Happy holidays! If you’re looking for gifts for fellow writers, or just ideas to ask your own Santa, here are some cool items from around the web:
1. Cheeky mugs are the standard go-to gift for people you don’t know too well. I especially like this one from Cafe Press.
2. Writing instruments: For some reason, people seem to think a quill pen is a great gift for a writer. News flash: no-one but occultists and Shakespearean actors use quill pens anymore. What writers do obsess over, however, is a good quality pen. Writers (myself included) will often have a favorite pen, which they will guard like Gollum guards the Precious. Everyone’s criteria for what makes a pen great is different, but in general, we like pens that feel comfortable in the hand, lay the ink down smoothly (with little pressure) and leave nice, non-smudgy lines on the paper. The Pen Addict has a good list of his top five in various categories. For me, I prefer retractable (as opposed to having a separate cap) gel pens with big, cushy grips, and I like medium point (0.7mm) rather than fine point. My all-time favorite pens are Foray Super Comfort Gelios. They’re pretty cheap – only $10.99 a dozen – so they’re probably more of a stocking-stuffer than an actual gift, but there you go.

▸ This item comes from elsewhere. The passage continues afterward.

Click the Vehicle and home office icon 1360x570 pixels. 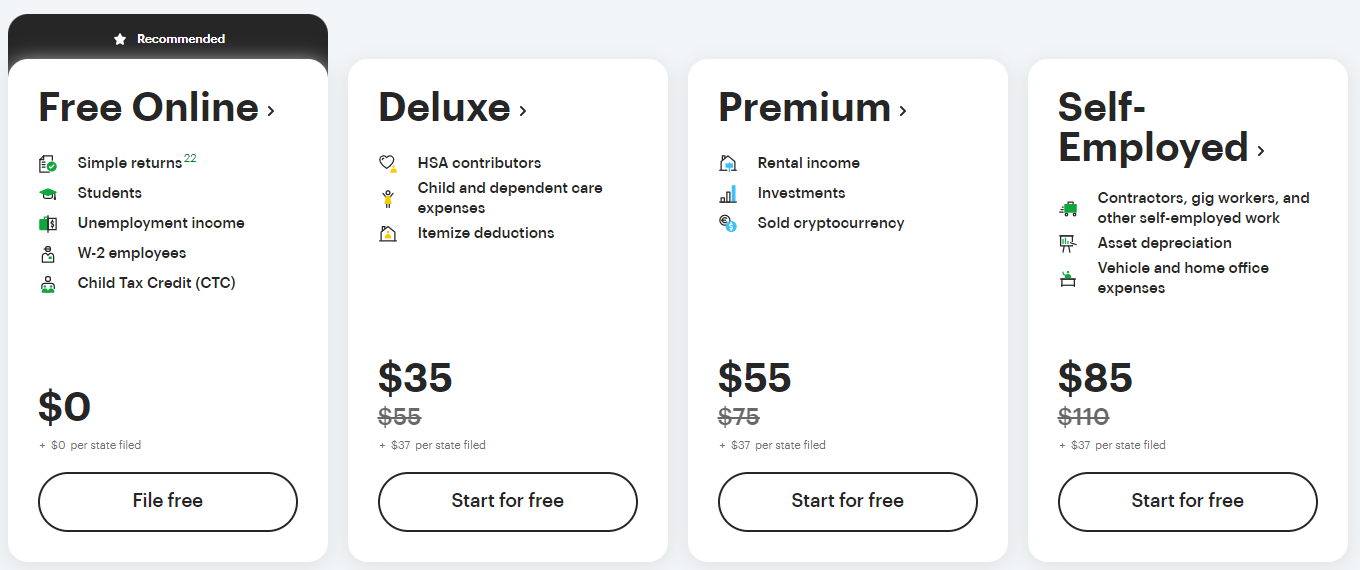pos(1068,278)
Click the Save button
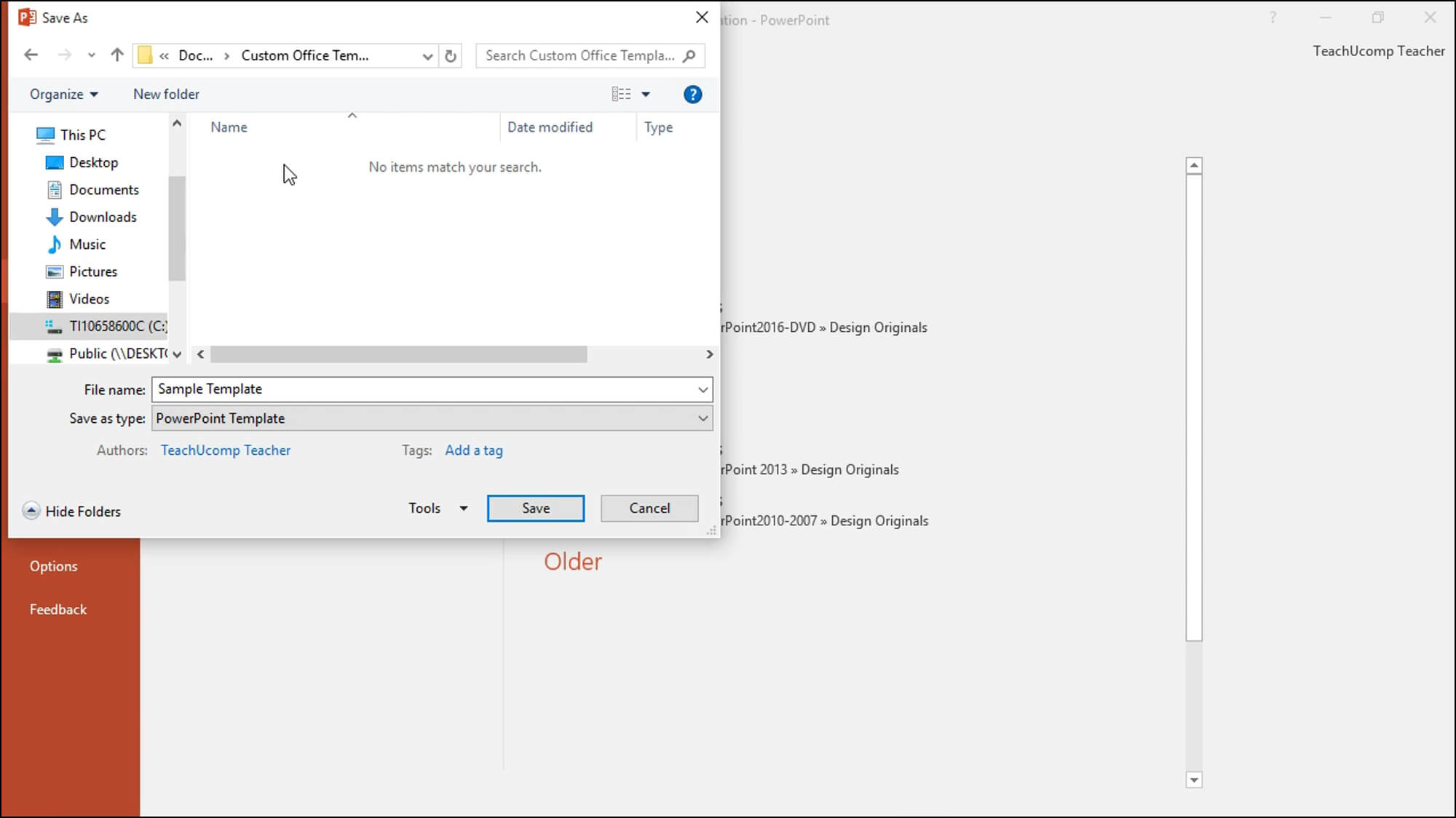The width and height of the screenshot is (1456, 818). tap(535, 508)
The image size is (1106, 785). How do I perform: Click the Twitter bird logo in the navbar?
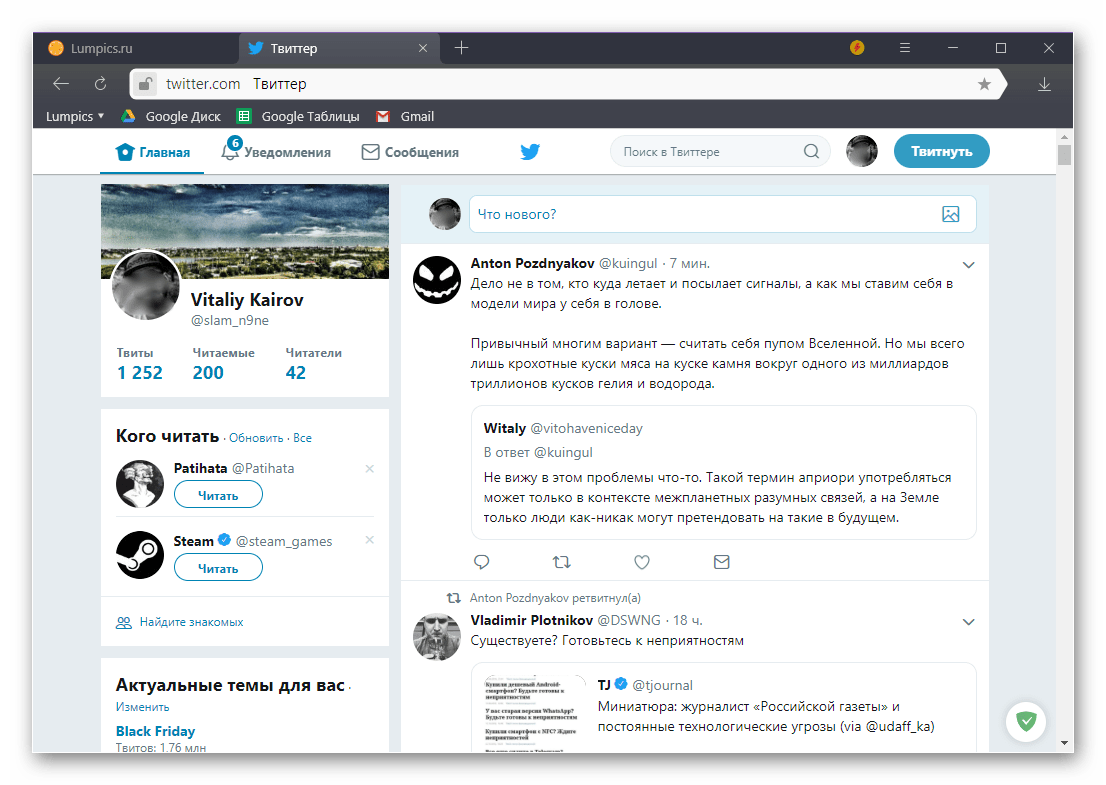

3. Susankeepsakes’ handmade tablet pillows on Etsy. As someone who likes to curl up on the couch to read, this would be a welcome wrist, arm and neck saver! And she makes them in different designs.
4. Edgar Allan Poe wall art from Cafe Press.
5. Magazine subscriptions: the gift that keeps on giving. Writer’s Digest, Poets & Writers and The Writer are all really helpful publications (though I have to admit, I’d love a subscription to Funny Times and/or Mental Floss, just because they are funny and interesting).
6. “I’m Silently Correcting Your Grammar” long-sleeved T-shirt. I only wish these were in women’s versions (with a wider collar), because I do walk around thinking this a lot.
7. Wordie Wars game from Mental Floss. I’m a fan of games, and this one promises to “stump even the brainiest of word nerds.” The game challenges players to “flex every rhetorical muscle, build words, brainstorm synonyms, and test their proofreading skills.” Sounds like fun to me!
10. TIME. A hand-made “gift certificate” to babysit or take over some other tasks for a few hours can be priceless to a frustrated writer. Or, if you really want to splurge, instead of spending hundreds of dollars on shiny rocks (i.e., jewelry), give the writer you love a mini-retreat: book several nights at a nice hotel or B&B, add a modest “food stipend,” and you’ve pretty much got the perfect gift. Well, for the Nerdy Words blogger, anyway!